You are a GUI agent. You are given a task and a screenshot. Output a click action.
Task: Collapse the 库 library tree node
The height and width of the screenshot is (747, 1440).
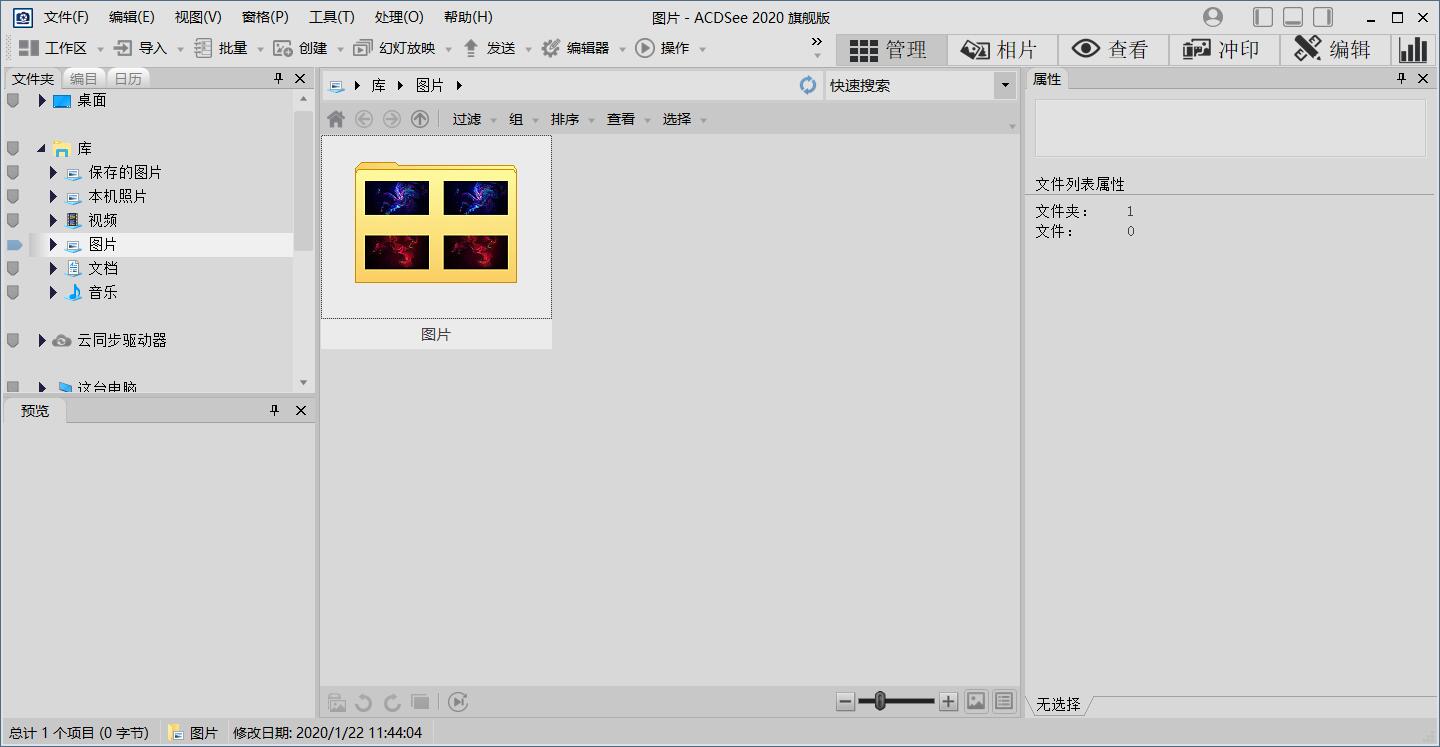[41, 148]
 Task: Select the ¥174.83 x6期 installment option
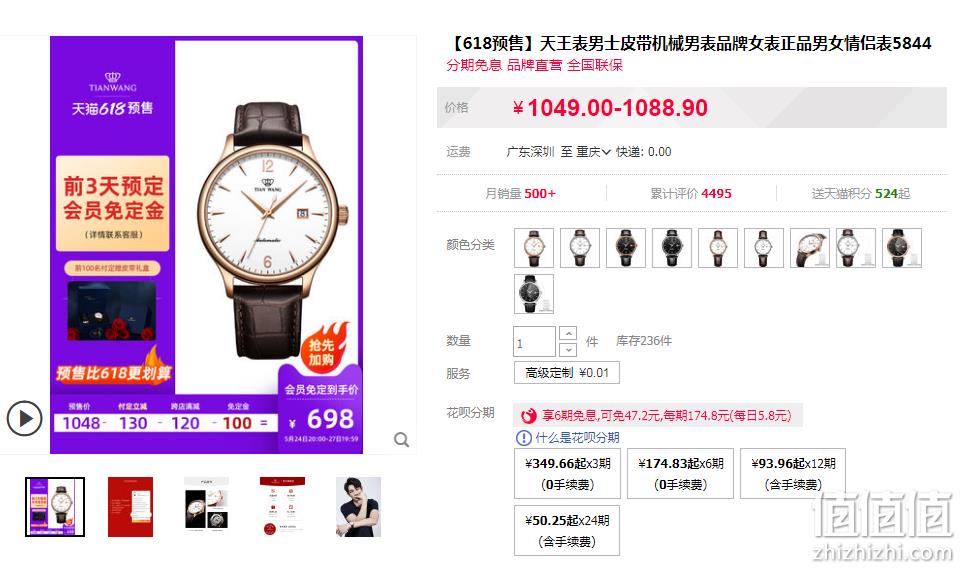680,473
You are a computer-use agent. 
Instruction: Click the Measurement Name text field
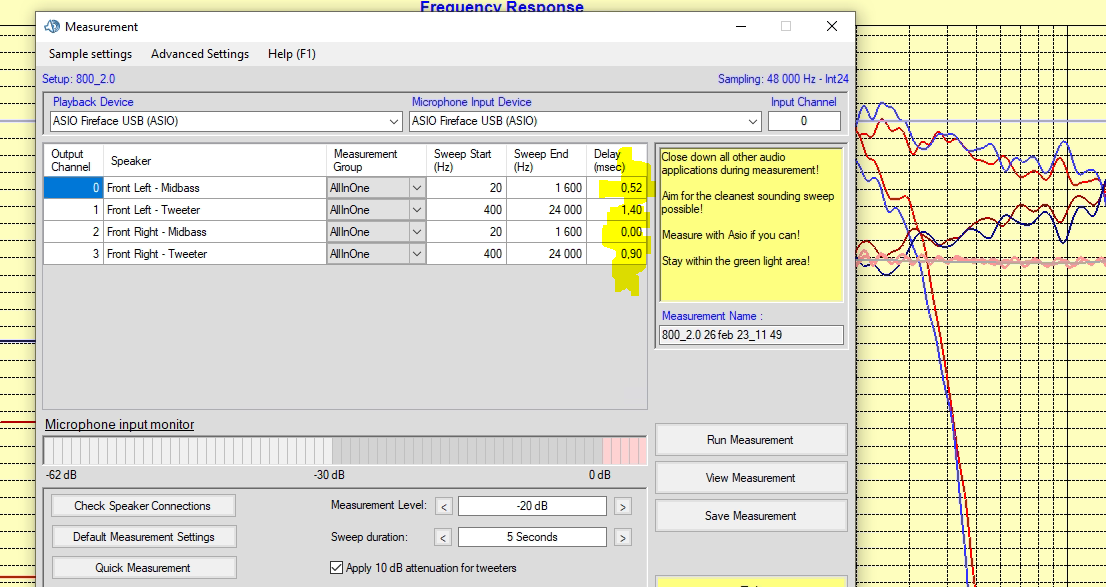tap(750, 335)
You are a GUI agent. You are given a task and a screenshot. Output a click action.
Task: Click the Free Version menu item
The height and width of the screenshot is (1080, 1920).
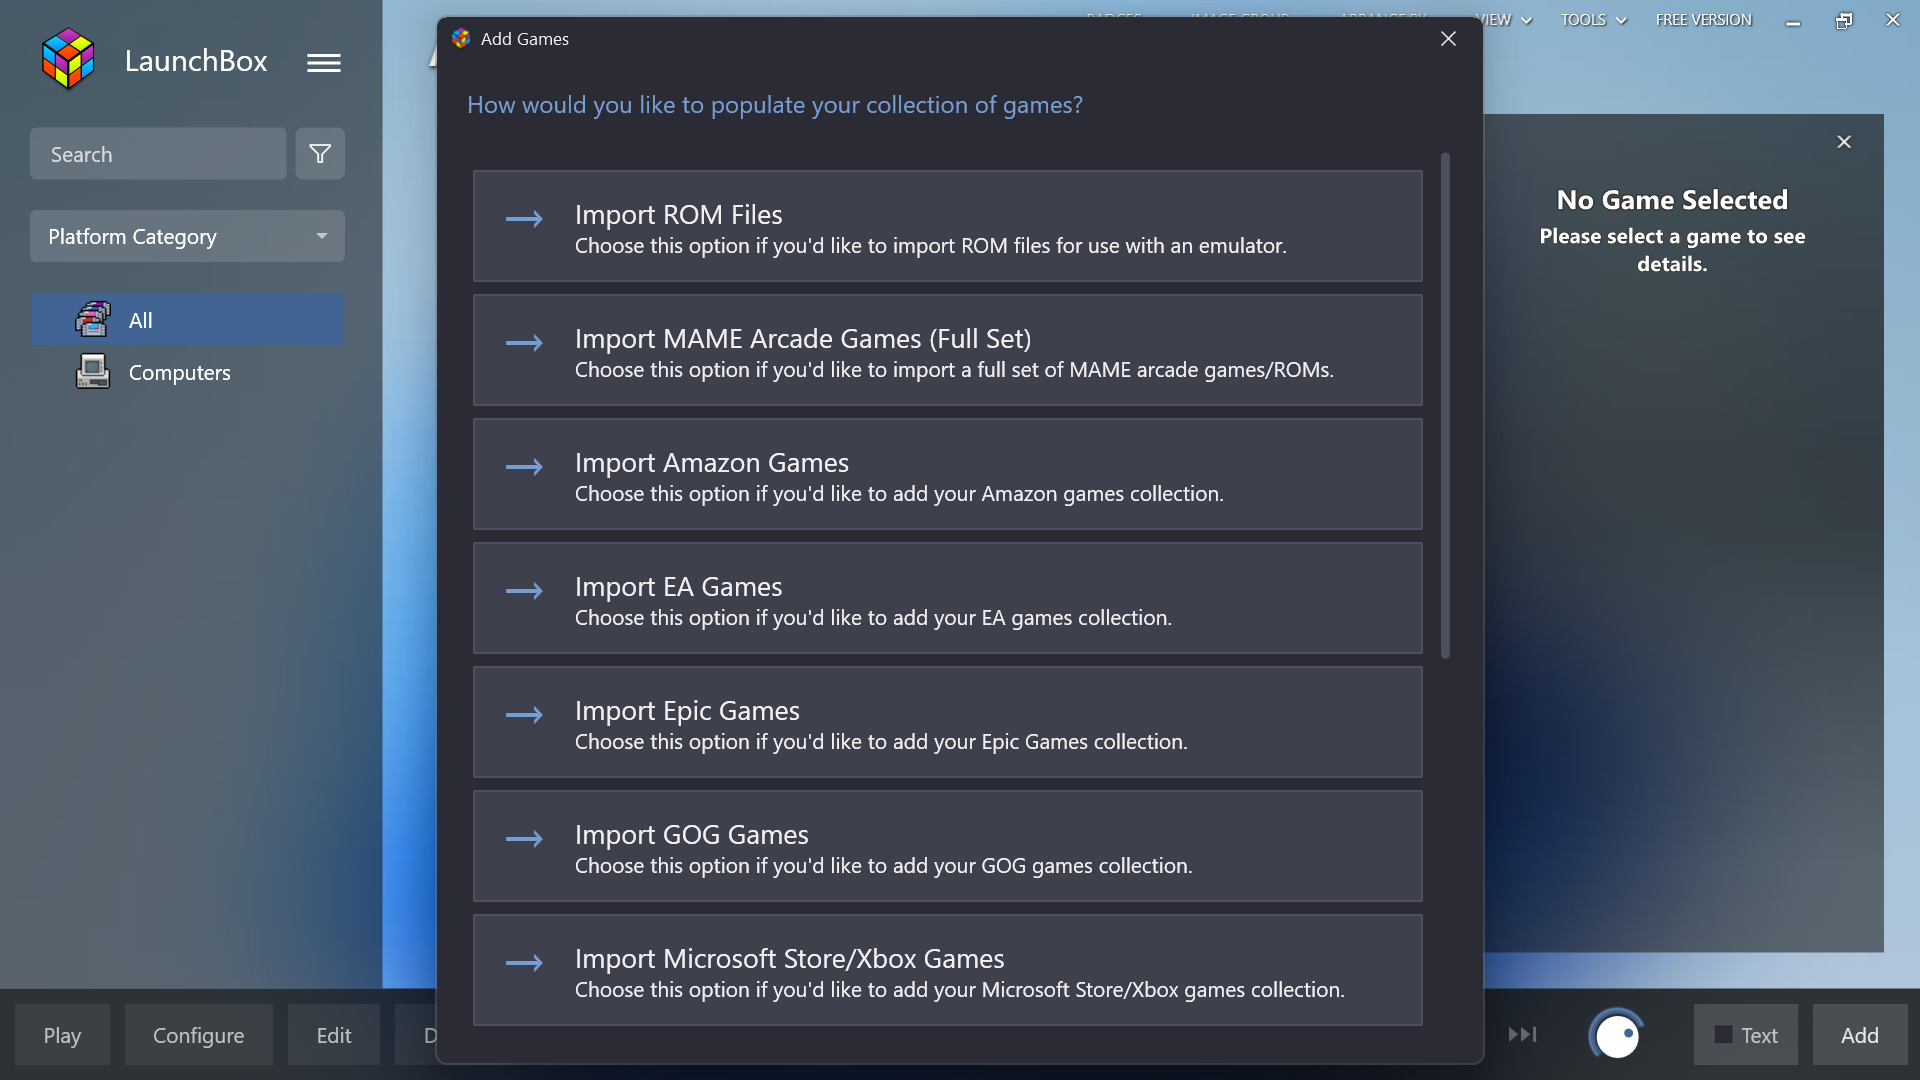coord(1703,20)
================================
Instruction -> Retype every line of the items above word for word, leaving out the pictures.

Response to this exercise ->
You are a GUI agent. You are given a task and a screenshot. Output a click action.
Task: Collapse the 库 library tree node
The height and width of the screenshot is (747, 1440).
[41, 148]
 Task: Select the ¥174.83 x6期 installment option
680,473
You are a computer-use agent. 
Instruction: Click the Measurement Name text field
tap(750, 335)
You are a GUI agent. You are given a task and a screenshot. Output a click action.
Task: Click the Free Version menu item
The height and width of the screenshot is (1080, 1920).
coord(1703,20)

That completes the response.